-- What to work on --
Reproduce the records below, substituting "Command" for every occurrence of "Instruction" and leaving everything else intact.

**** Provided records

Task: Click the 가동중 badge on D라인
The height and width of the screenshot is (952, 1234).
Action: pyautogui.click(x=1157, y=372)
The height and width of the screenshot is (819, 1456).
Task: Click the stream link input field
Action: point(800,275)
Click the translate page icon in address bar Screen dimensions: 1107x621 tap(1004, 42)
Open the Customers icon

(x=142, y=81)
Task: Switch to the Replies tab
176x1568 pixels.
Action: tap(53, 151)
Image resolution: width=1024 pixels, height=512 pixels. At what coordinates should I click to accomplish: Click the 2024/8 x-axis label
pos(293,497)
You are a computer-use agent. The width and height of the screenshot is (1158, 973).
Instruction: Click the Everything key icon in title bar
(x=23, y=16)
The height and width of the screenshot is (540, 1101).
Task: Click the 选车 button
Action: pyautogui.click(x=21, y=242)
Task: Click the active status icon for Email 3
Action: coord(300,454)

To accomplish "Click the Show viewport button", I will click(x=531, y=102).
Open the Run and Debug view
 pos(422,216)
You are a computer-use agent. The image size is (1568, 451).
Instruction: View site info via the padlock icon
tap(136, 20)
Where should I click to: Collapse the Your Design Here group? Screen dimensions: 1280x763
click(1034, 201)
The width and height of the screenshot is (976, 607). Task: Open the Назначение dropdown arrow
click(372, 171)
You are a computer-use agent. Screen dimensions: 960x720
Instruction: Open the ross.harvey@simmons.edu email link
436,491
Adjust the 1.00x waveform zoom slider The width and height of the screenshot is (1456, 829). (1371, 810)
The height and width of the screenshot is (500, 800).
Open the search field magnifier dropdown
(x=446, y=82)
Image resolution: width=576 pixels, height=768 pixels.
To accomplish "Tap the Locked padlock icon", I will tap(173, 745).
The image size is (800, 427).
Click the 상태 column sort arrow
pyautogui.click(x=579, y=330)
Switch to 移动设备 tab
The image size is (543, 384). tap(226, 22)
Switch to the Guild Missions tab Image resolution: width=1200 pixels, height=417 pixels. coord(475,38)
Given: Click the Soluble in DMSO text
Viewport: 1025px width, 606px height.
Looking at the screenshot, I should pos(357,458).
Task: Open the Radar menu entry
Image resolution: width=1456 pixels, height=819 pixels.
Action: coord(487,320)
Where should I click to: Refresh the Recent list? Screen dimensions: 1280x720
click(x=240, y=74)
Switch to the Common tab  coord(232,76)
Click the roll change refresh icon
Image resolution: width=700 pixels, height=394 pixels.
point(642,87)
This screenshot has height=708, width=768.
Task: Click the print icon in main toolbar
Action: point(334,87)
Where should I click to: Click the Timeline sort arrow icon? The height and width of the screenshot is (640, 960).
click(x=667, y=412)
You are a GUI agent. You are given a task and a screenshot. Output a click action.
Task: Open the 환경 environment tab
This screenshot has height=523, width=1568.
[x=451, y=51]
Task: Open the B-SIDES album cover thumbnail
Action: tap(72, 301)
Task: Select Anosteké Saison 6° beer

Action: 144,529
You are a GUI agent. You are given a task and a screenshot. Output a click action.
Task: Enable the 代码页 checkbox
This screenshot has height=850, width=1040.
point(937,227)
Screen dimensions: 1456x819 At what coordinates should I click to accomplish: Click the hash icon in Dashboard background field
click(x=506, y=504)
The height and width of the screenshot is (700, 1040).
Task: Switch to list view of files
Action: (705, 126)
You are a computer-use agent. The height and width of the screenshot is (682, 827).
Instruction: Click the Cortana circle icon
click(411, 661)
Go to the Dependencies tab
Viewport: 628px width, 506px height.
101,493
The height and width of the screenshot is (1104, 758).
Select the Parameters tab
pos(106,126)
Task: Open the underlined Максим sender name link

********

-- Worked solution --
Task: Click the 가동중 badge on D라인
The height and width of the screenshot is (952, 1234).
Action: pyautogui.click(x=1157, y=372)
The height and width of the screenshot is (819, 1456).
Task: Click the stream link input field
Action: point(800,275)
Click the translate page icon in address bar Screen dimensions: 1107x621 tap(1004, 42)
Open the Customers icon

(x=142, y=81)
Task: Switch to the Replies tab
176x1568 pixels.
Action: tap(53, 151)
Image resolution: width=1024 pixels, height=512 pixels. At what coordinates should I click to accomplish: Click the 2024/8 x-axis label
pos(293,497)
You are a computer-use agent. The width and height of the screenshot is (1158, 973).
Command: Click the Everything key icon in title bar
(x=23, y=16)
The height and width of the screenshot is (540, 1101).
Task: Click the 选车 button
Action: pyautogui.click(x=21, y=242)
Task: Click the active status icon for Email 3
Action: coord(300,454)

To accomplish "Click the Show viewport button", I will click(x=531, y=102).
Open the Run and Debug view
 pos(422,216)
You are a computer-use agent. The image size is (1568, 451).
Command: View site info via the padlock icon
tap(136, 20)
Where should I click to: Collapse the Your Design Here group? Screen dimensions: 1280x763
click(1034, 201)
The width and height of the screenshot is (976, 607). Task: Open the Назначение dropdown arrow
click(372, 171)
You are a computer-use agent. Screen dimensions: 960x720
Command: Open the ross.harvey@simmons.edu email link
436,491
Adjust the 1.00x waveform zoom slider The width and height of the screenshot is (1456, 829). (1371, 810)
The height and width of the screenshot is (500, 800).
Open the search field magnifier dropdown
(x=446, y=82)
Image resolution: width=576 pixels, height=768 pixels.
To accomplish "Tap the Locked padlock icon", I will tap(173, 745).
The image size is (800, 427).
Click the 상태 column sort arrow
pyautogui.click(x=579, y=330)
Switch to 移动设备 tab
The image size is (543, 384). tap(226, 22)
Switch to the Guild Missions tab Image resolution: width=1200 pixels, height=417 pixels. coord(475,38)
Given: Click the Soluble in DMSO text
Viewport: 1025px width, 606px height.
Looking at the screenshot, I should pos(357,458).
Task: Open the Radar menu entry
Image resolution: width=1456 pixels, height=819 pixels.
Action: coord(487,320)
Where should I click to: Refresh the Recent list? Screen dimensions: 1280x720
click(x=240, y=74)
Switch to the Common tab  coord(232,76)
Click the roll change refresh icon
Image resolution: width=700 pixels, height=394 pixels.
point(642,87)
This screenshot has height=708, width=768.
Task: Click the print icon in main toolbar
Action: point(334,87)
Where should I click to: Click the Timeline sort arrow icon? The height and width of the screenshot is (640, 960).
click(x=667, y=412)
You are a GUI agent. You are given a task and a screenshot. Output a click action.
Task: Open the 환경 environment tab
This screenshot has height=523, width=1568.
[x=451, y=51]
Task: Open the B-SIDES album cover thumbnail
Action: tap(72, 301)
Task: Select Anosteké Saison 6° beer

Action: 144,529
You are a GUI agent. You are given a task and a screenshot. Output a click action.
Task: Enable the 代码页 checkbox
This screenshot has height=850, width=1040.
point(937,227)
Screen dimensions: 1456x819 At what coordinates should I click to accomplish: Click the hash icon in Dashboard background field
click(x=506, y=504)
The height and width of the screenshot is (700, 1040).
Task: Switch to list view of files
Action: (705, 126)
You are a computer-use agent. The height and width of the screenshot is (682, 827).
Command: Click the Cortana circle icon
click(411, 661)
Go to the Dependencies tab
Viewport: 628px width, 506px height.
101,493
The height and width of the screenshot is (1104, 758).
Select the Parameters tab
pos(106,126)
Task: Open the underlined Максим sender name link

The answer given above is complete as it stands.